◆ Exercise details ◆
Copies of all lines that contain "computer" are needed; take them from the data below.

◆ Study material ◆

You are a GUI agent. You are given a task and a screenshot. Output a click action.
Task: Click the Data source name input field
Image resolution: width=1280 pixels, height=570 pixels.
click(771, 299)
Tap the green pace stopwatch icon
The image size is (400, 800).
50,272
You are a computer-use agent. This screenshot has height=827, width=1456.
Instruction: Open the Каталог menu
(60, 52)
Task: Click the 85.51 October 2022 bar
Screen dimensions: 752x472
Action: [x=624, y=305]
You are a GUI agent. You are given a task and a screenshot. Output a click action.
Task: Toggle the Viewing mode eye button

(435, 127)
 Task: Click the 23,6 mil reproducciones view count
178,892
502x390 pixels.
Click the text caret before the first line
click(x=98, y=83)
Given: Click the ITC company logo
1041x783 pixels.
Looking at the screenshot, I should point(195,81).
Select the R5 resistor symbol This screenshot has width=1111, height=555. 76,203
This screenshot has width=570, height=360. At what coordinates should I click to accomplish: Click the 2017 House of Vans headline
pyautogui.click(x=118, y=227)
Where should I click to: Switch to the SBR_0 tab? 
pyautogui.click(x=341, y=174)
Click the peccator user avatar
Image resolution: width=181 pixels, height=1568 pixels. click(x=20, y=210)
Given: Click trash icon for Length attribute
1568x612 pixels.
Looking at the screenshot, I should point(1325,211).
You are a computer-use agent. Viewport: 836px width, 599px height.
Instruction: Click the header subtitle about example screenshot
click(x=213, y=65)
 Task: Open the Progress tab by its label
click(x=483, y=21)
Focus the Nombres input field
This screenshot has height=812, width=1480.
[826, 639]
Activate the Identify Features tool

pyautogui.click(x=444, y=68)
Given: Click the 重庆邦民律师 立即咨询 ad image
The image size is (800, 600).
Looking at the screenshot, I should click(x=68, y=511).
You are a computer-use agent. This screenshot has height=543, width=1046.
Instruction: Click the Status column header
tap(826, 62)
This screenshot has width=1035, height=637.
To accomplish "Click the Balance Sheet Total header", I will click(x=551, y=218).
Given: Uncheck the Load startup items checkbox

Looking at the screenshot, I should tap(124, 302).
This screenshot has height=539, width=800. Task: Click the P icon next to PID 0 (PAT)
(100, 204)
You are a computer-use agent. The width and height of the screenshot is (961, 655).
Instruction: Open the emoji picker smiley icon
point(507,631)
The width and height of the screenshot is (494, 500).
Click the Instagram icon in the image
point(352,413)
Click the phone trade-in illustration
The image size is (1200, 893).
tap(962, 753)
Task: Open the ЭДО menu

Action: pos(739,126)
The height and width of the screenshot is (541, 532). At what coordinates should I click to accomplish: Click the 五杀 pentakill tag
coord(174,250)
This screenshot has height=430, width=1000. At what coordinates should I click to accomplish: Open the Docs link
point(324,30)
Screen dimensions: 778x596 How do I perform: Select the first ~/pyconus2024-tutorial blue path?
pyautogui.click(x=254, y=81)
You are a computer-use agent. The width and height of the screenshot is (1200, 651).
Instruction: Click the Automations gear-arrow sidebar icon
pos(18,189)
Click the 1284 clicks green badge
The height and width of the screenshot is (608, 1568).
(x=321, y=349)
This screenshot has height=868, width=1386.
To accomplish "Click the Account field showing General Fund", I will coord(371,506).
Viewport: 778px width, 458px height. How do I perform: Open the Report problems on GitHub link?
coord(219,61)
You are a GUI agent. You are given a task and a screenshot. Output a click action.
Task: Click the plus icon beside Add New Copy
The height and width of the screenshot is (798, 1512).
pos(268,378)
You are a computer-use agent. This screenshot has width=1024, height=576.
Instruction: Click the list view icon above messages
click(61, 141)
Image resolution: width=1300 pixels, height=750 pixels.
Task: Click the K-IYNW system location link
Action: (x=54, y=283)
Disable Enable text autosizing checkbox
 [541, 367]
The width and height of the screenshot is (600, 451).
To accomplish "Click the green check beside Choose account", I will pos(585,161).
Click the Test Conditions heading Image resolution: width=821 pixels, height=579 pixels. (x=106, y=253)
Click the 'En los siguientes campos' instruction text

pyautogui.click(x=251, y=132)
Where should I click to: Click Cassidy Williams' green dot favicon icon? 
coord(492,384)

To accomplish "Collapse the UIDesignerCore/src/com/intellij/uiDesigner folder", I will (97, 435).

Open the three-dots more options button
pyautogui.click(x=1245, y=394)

◆ Result for this task ◆
You are a computer-use agent. This screenshot has height=827, width=1456.
You are a computer-use agent. Viewport: 836px width, 599px height.
You are a computer-use agent. This screenshot has height=543, width=1046.
You are a computer-use agent. The width and height of the screenshot is (961, 655).
You are a computer-use agent. The width and height of the screenshot is (1200, 651).
You are a computer-use agent. This screenshot has width=1024, height=576.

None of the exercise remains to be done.